Download SQL files to the lineage harvester folder

You can download the SQL files of a data source that is stored locally and cannot be accessed via the network. The lineage harvester then stores the data source information in a ZIP file.

To create a technical lineage for these data sources, you only have to include the ID of the data source and the path to the ZIP file in the configuration file.

Note Click here to see a list of all supported data sources.

Prerequisites

You have downloaded the lineage harvester and you have the necessary system requirements to run it.

You have the necessary permissions to all database objects that the lineage harvester accesses.

Tip

Some data sources require specific permissions.

You need read access on the SYS schema.

You need read access on the SYS schema and the View Definition Permission in your SQL Server.

You need read access on information_schema.

You need read access on information_schema. Only views that you own are processed.

SELECT, at table level. Grant this to every table for which you want to create a technical lineage.

A role with the LOGIN option.

Only SQL statements.

CONNECT ON DATABASE

You need a role that can access the Snowflake shared read-only database. To access the shared database, the account administrator must grant IMPORTED PRIVILEGES on the shared database to the user that runs the lineage harvester.

Tip If the role is not assigned in Snowflake, you can use the customConnectionProperties property in the lineage harvester configuration file to assign the Default role to the user. For example:
"customConnectionProperties": "role=default"

You need read access on the DBC.

You need read access to the following dictionary views:

all_tab_cols
all_col_comments
all_objects
ALL_DB_LINKS
all_mviews
all_source
all_synonyms
all_views

You need read access on definition_schema.

You need Admin permission on all objects that you want to harvest.

You have added the Matillion certificate to a Java truststore.

You have at least a Matillion Enterprise license.

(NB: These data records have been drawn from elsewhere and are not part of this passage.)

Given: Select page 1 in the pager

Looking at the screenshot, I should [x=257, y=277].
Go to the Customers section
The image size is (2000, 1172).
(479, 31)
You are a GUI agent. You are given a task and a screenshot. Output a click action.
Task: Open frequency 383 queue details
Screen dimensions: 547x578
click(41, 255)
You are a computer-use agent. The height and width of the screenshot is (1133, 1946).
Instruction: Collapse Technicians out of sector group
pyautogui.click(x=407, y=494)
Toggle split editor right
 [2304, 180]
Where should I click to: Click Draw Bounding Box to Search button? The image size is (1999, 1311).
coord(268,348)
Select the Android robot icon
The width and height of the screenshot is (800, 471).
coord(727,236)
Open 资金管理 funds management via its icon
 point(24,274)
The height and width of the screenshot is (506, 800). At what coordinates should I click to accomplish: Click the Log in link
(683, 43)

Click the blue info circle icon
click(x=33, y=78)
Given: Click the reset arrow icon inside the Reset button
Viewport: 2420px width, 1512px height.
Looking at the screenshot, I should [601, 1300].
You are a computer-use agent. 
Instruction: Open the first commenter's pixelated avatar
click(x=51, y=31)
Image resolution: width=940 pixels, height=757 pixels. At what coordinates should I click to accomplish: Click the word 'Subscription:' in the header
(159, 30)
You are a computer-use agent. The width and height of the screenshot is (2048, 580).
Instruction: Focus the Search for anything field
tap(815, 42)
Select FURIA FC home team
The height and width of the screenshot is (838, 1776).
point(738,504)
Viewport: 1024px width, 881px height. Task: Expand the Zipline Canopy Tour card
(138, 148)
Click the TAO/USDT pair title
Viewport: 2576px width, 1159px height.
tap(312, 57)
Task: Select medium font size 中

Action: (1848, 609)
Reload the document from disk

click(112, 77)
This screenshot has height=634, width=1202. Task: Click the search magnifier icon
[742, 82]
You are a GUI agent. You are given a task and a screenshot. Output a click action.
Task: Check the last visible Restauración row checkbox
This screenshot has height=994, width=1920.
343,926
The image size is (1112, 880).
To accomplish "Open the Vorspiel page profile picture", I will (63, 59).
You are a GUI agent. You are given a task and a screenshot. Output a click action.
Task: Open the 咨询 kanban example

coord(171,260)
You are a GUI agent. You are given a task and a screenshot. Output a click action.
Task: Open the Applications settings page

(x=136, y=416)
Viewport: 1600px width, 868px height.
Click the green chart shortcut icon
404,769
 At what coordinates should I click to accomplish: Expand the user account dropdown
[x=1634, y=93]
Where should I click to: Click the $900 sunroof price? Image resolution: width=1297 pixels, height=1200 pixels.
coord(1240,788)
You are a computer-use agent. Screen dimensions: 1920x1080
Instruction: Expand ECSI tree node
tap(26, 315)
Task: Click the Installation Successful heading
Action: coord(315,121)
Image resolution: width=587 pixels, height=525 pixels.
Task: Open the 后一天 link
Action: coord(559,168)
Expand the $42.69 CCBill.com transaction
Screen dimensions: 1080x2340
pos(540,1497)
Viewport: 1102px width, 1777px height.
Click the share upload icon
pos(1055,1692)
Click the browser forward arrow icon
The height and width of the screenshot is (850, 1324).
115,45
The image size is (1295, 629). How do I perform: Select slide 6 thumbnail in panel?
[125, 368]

You need a role with user access to the server from which you want to ingest:

You have a system-level role, which is at least a System user role.
You have an item-level role, which is at least a Content Manager role.

You need a role with user access to the relevant server and be able to access the metadata that is stored there.

Make sure that the lineage harvester can reach Power BI by registering Power BI in Azure and setting the necessary permission to harvest the metadata.

We highly recommend that you read about supported authentication methods before you register Power BI in Microsoft Azure. For more details, see Register Power BI in Microsoft Azure and set permissions.

You need to following minimum roles and permissions to harvest Tableau metadata:

You have a View permission on Tableau projects, workbooks and data sources you want to ingest.
You have a Viewer or Explorer (can publish) role with access to the Tableau REST API.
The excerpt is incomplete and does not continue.